Re: [PATCH 1/3] OMAP3: Only update pm-counters when needed

[Date Prev][Date Next][Thread Prev][Thread Next][Date Index][Thread Index]

 



Hi Kevin,

On Fri, 2009-10-30 at 01:07 +0200, Kevin Hilman wrote:
> Kalle Jokiniemi <kalle.jokiniemi@xxxxxxxxx> writes:
> 
> > From: Kalle Jokiniemi <ext-kalle.jokiniemi@xxxxxxxxx>
> >
> > The biggest source of latency in idle loop (omap_sram_idle
> > function) comes from updating the state counters for each
> > power domain.
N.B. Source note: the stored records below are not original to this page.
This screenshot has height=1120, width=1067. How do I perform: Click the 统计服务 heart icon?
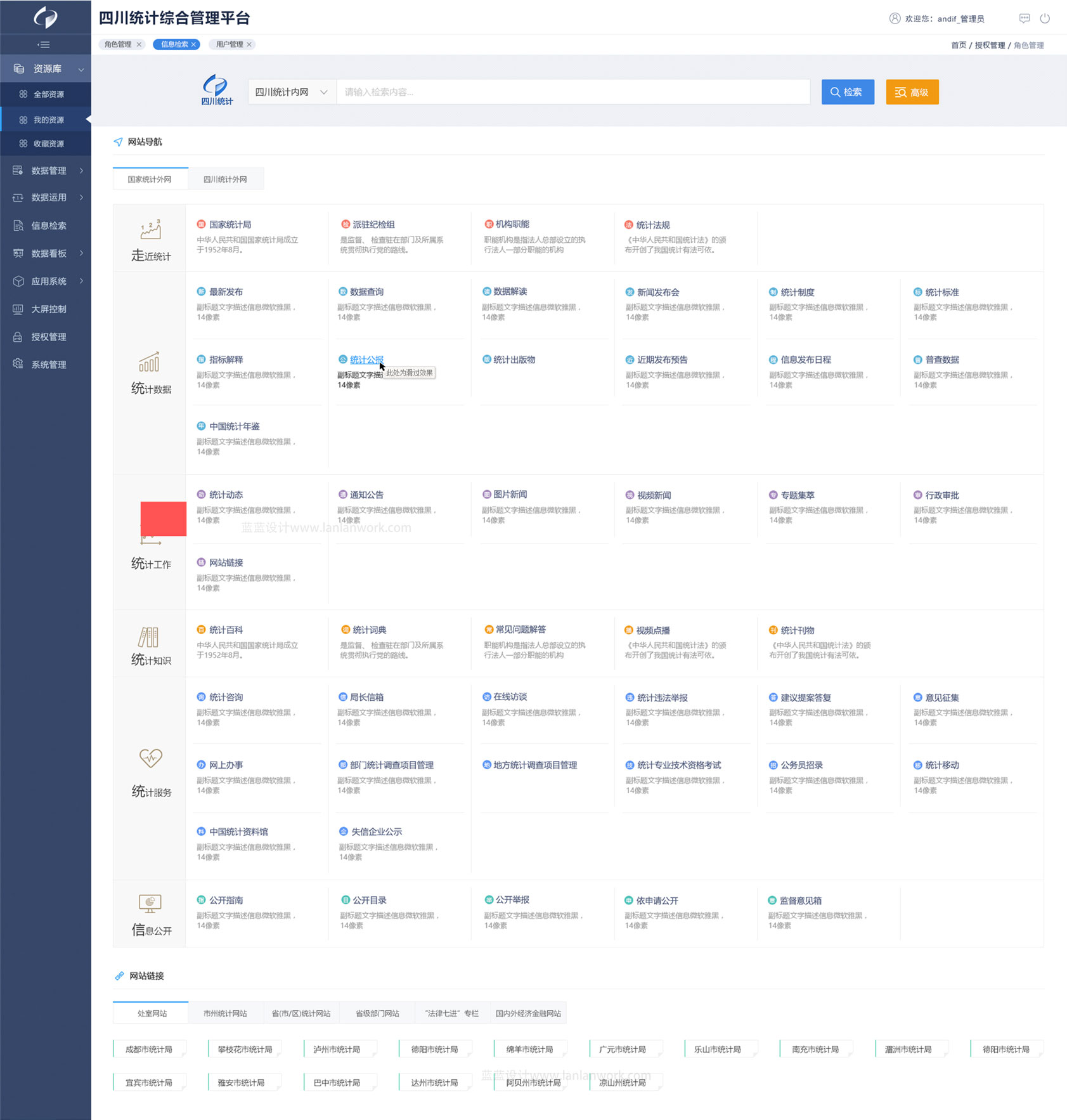(150, 757)
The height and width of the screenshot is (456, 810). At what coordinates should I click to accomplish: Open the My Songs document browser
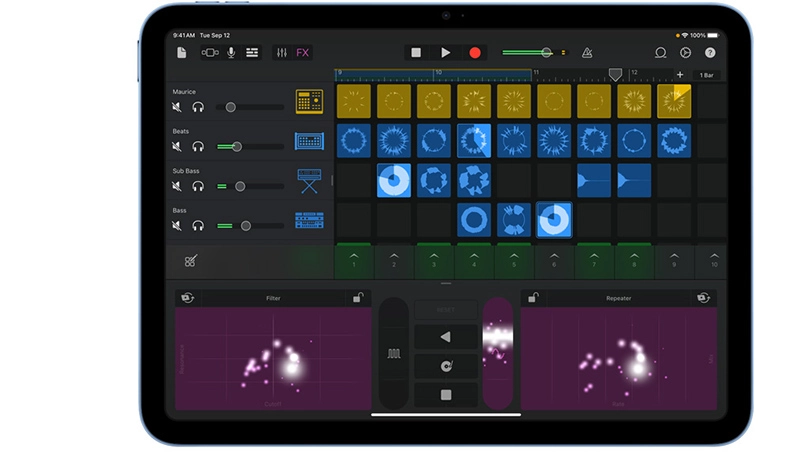coord(181,53)
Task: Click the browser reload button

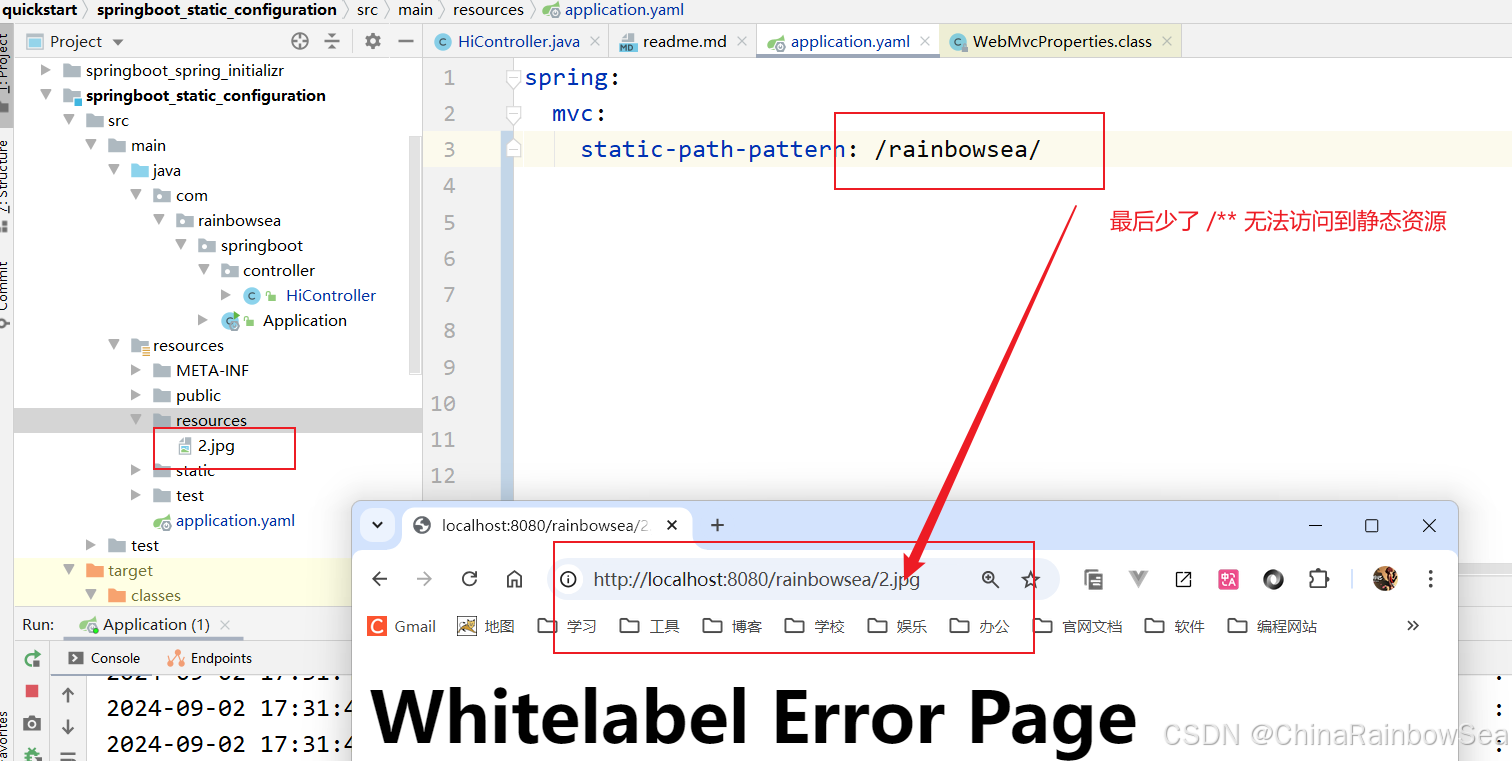Action: click(x=469, y=579)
The two purposes of these counters are to
> > provide debug data in debugfs, and to keep track of context
> > losses occurring during idle transitions (off mode counters).
> >
> > I created new debugfs interface "enable_count" for
> > enabling the "count" interface, which exposes the debug
> > part of these counters. The counters are not updated
> > anymore for CORE ON idle transitions, when the count
> > interface is disabled. For deeper CORE states, counters
> > are still updated to preserve context loss tracking.
> >
> > This change decreases C1/C2 state latency over 100us at
> > OPP2.
> >
> > Signed-off-by: Kalle Jokiniemi <ext-kalle.jokiniemi@xxxxxxxxx>
> 
> I'm not opposed to this patch in principle, but I wonder if we might
> be able to get rid of most of this delay with some optimizations in
> the powerdomain code.

Well, I had similar thoughts, but opted just disabling what I could when
not using the debugfs. It seems like valid approach, since we do not
want unused debug functionality to hinder performance.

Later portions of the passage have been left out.